Firstly, we examined the investments for Qatar’s RasGas trains 1 & 2 in 2000-05 and found that for every dollar invested, the non-hydrocarbon economy expanded by 1.8x that amount. The large impact is likely exaggerated because the non-hydrocarbon economy was significantly smaller at that time so the large hydrocarbon investments had a bigger impact. Non-hydrocarbon GDP averaged less than $7bn in 2000-05 compared with over $100bn currently.

Secondly, we looked at the investments for RasGas 3 and QatarGas trains 2, 3 and 4 during 2005-11. Here we found that for every dollar invested, the non-hydrocarbon economy expanded by 0.4x that amount.

Therefore, looking at the next LNG investment period from 2019-24 we scale down the multiplier to a relatively conservative 0.2x to take account of the larger non-hydrocarbon economy. The ramp up in investment is expected to be rapid so we have assumed a profile that concentrates the investment in 2021-23. This implies that the LNG investment should add between 1-2 percentage points to growth in the non-hydrocarbon sector during this peak investment period.
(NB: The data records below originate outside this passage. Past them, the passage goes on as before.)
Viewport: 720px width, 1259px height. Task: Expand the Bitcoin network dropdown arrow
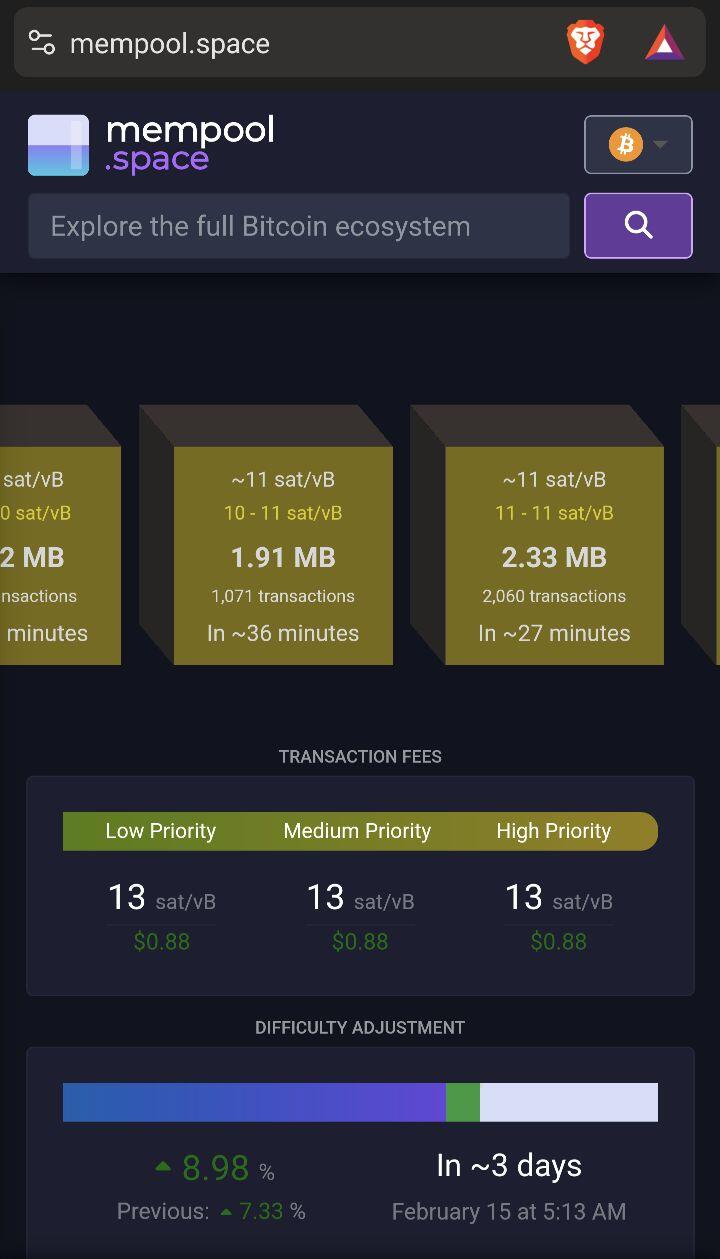click(660, 145)
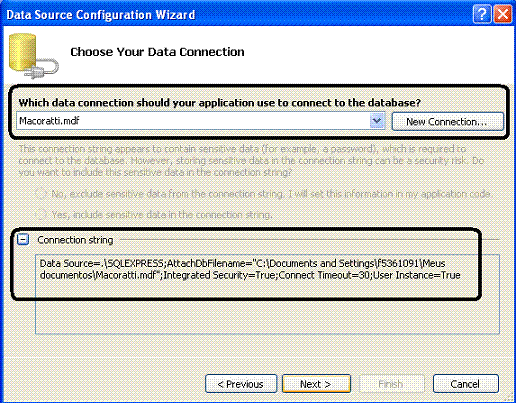Go back with the < Previous button

click(241, 384)
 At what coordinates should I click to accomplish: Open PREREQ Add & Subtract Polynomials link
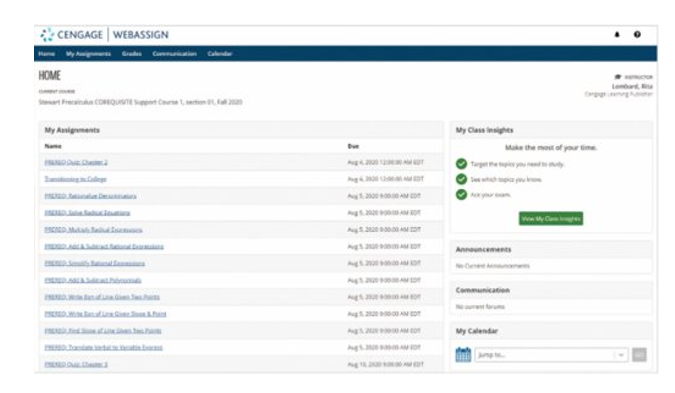[x=93, y=280]
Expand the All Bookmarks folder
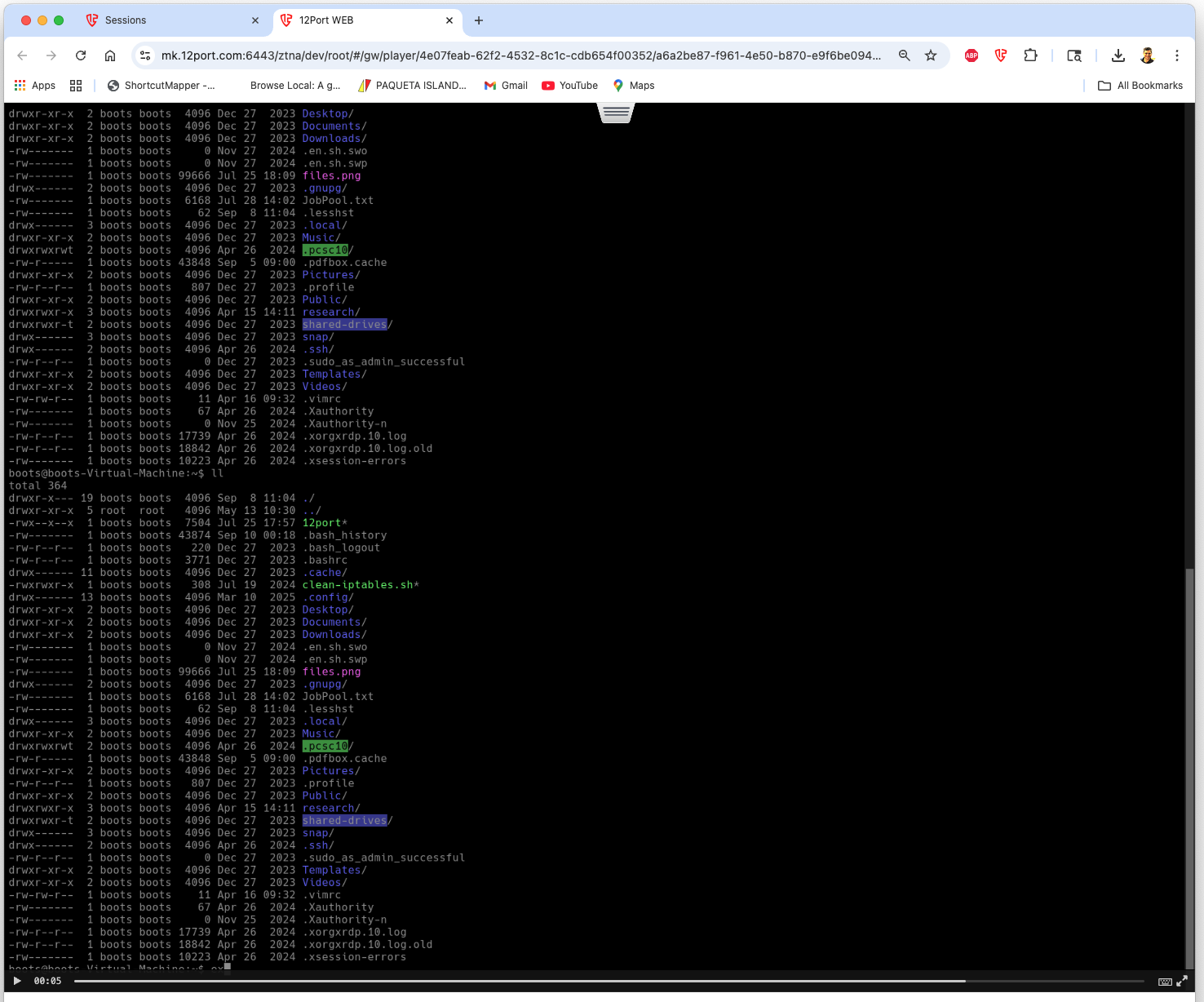Viewport: 1204px width, 1002px height. (1140, 86)
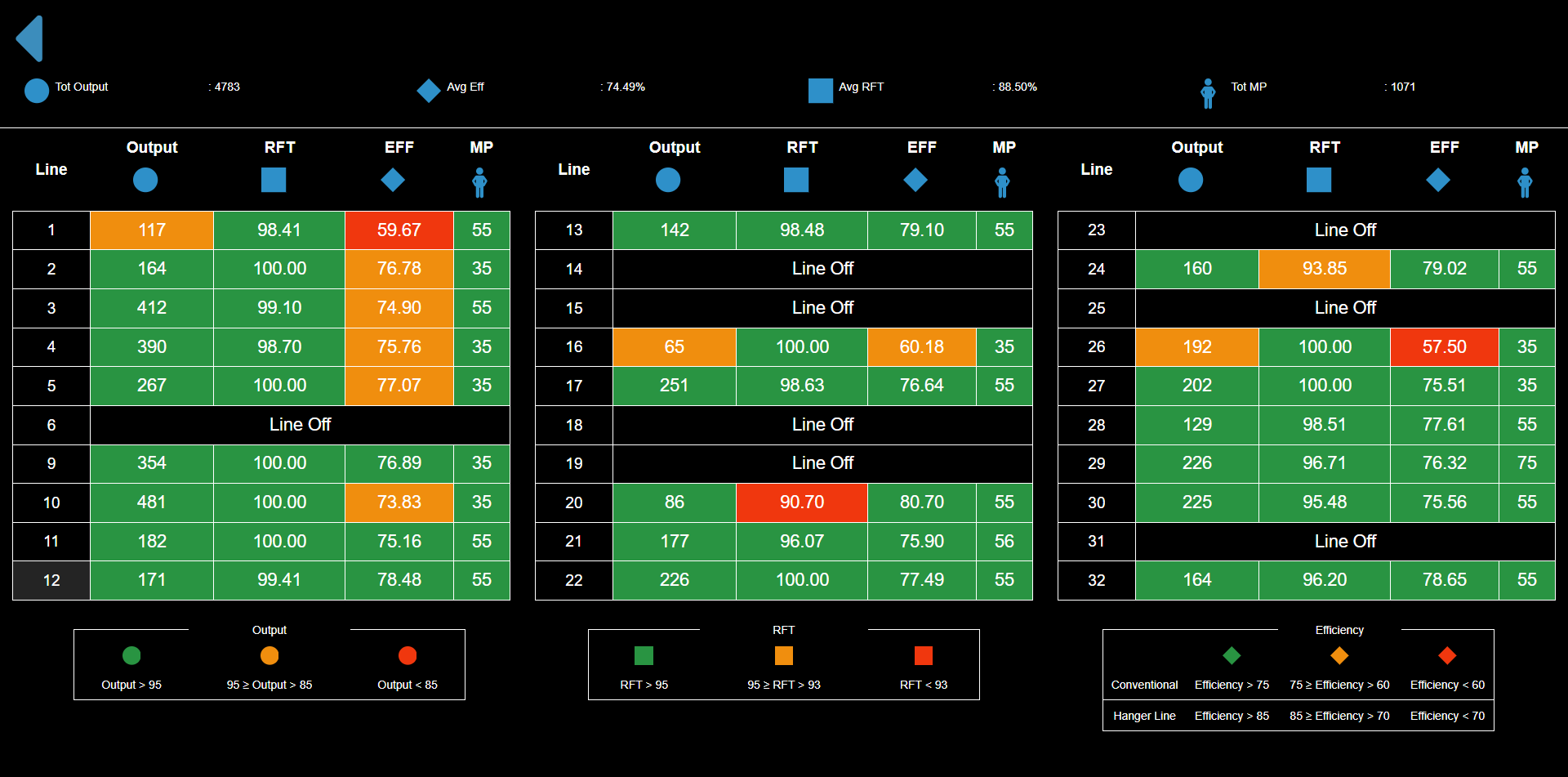Click the Tot Output circle icon
The width and height of the screenshot is (1568, 777).
37,90
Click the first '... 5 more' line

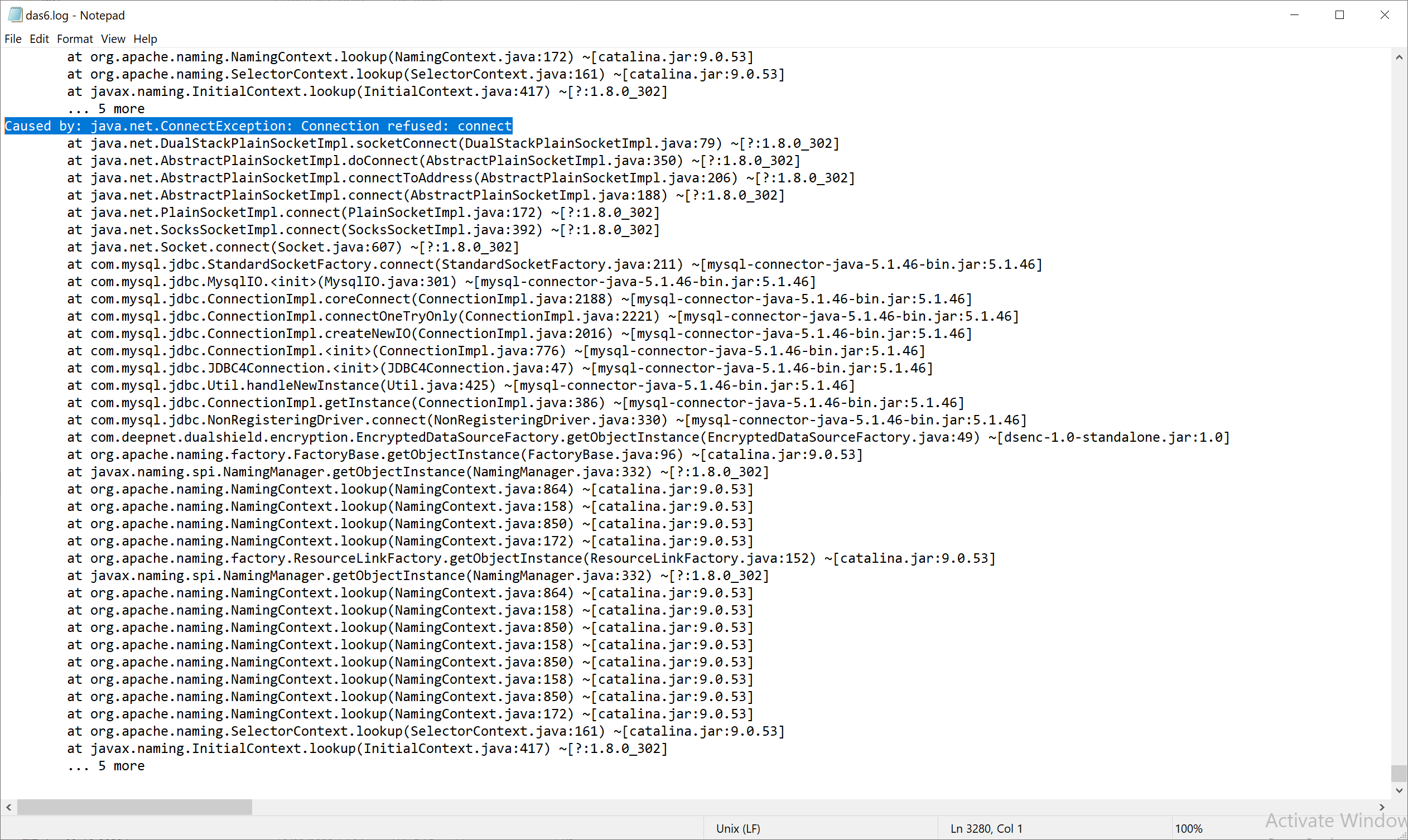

ii) Hydrocarbon production increase

The second impact on GDP growth will be from the actual increase in LNG production and related liquids. The time from initial production to capacity is expected to be relatively short, around 18 months. We assume some slippage with initial production in 2025 with capacity achieved in 2026. This would add around 13% per year to hydrocarbon GDP. In addition, new petrochemical facilities, such as what is expected to be the Middle East’s largest ethane cracker with a capacity of 1.6m tons per year, will also add to manufacturing GDP in 2025-27 (in the national accounts, manufacturing GDP is actually part of the non-hydrocarbon sector so this is where the ethane cracker is included in our forecasts). Higher revenue to the government and other companies would lead to stronger spending and consumption in the public and private sectors. However, given the risk of creating further excess capacity in the economy, the government is likely to be restrained in its investment, leading to higher surpluses on the fiscal and current account and larger transfers to the sovereign wealth fund.

Along with a boost from the Barzan Gas Project (2020-21) and the 2022 FIFA World Cup, the LNG expansion should provide a positive boost to Qatar’s GDP growth throughout the 2020s, with overall GDP growth just touching double digits around 2025/26. This should be sufficient to offset a steady slowdown in other parts of the economy as the government eases back from past heavy investment in infrastructure.

Real GDP growth in Qatar


Conclusion: the challenge will be to make this growth stick…

The challenge for the authorities will be to make this growth stick. The boost to aggregate demand will provide plentiful opportunities for the private sector and foreign investors if they are given the room to act. The government’s response to the blockade by regional neighbours has been to make itself more attractive to the international community. Steps to improve the business environment have been taken, most notably relaxing visa requirements and permitting foreign investors to own 100% of new companies (this law still requires sign off from the Emir and may be subject to restrictions in some sectors). The test will be how well these measures are implemented. If Qatar can seize the opportunities presented by a booming economy in the 2020s, it’s ephemeral 2030 vision of a knowledge-based economy may actually become one step closer to a concrete reality.